The view from some the retail front of was not as rosy. The market "is softer this fall than last," noted David Jabour, president of the Austin, Texas-based 58-location Twin Liquors retail chain.
Key Pricing Remains Steady
For more than a year the hottest price point has continued to hover around $9.99 retail, according to Keegan and others. "We are seeing a gradual shift to $14.99 and [buyers who are] more interested in wines wholesaling in the teens," she added.
"The sweet spot has never changed," in terms of pricing, according to Diggins. He pinpointed that hot price point at a less than moderate $60 to $80 a bottle in the on-premise. "More and more people are realizing that 'value' is not always found in the more inexpensive wines on the list, true value comes from how great a wine can be in many different price points, often a mid range of higher-end wine can offer a greater price to value ratio," concurred Gabriel Varela, sommelier and manager at one-location Miami steakhouse Meat Market.
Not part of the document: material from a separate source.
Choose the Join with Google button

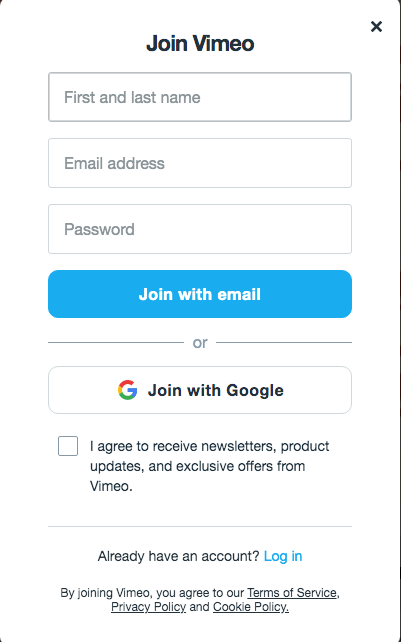[200, 390]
Regardless of how the economy is doing, the category where restaurants do the most volume is by the glass, Gitane's Diggins explained, and that "price range has never gone up or down from $8 to $12 wholesale." InterContinental's Etcheberrigaray agreed that this price point is one of the most lucrative; noting that the hotel chain's highest volume price points are at $6 to $10 a glass.
Perennial favorites continue to be Argentine and Spanish wines for value, flavor and now even familiarity. Jabour added that domestic wine sales are also still strong and he's seeing value out of the Southern Rhône Valley.
Good Values on the Horizon
While it may be a tough market for operators, retailers and wholesalers it remains a great one for consumers. "Not only are wholesalers clearing out their warehouses, every time we have a recession like this people with higher-priced wines lower their pricing so there's a downward push on pricing. The clear winner is the consumer," said Keegan. "There are good deals and we pass them onto consumers," concurred Jabour.
The new pricing is also a boon for those in the industry. "There are some great deals to be had…. Many wineries, across the world, are dropping prices in order to sell more wine. We reap the benefits of this, as well as being able to buy things that were recently allocated and virtually impossible for typical consumers to procure," said Etcheberrigaray.
He added that the market "is definitely going to definitely lean towards value for money. People are excited about flavor and taste but they want value." He added that "it's going to be a couple of years before we see any major spending, again. And, frankly this is good for the wine business as wine prices… sky rocketed a bit too much. Humility through steady business and value offered will stand the test."
It may be too early in the sales season to really take a temperature on how this fall will compare to last. The spending climate is certainly drastically altered but so is many suppliers' approach to the market in a positive way.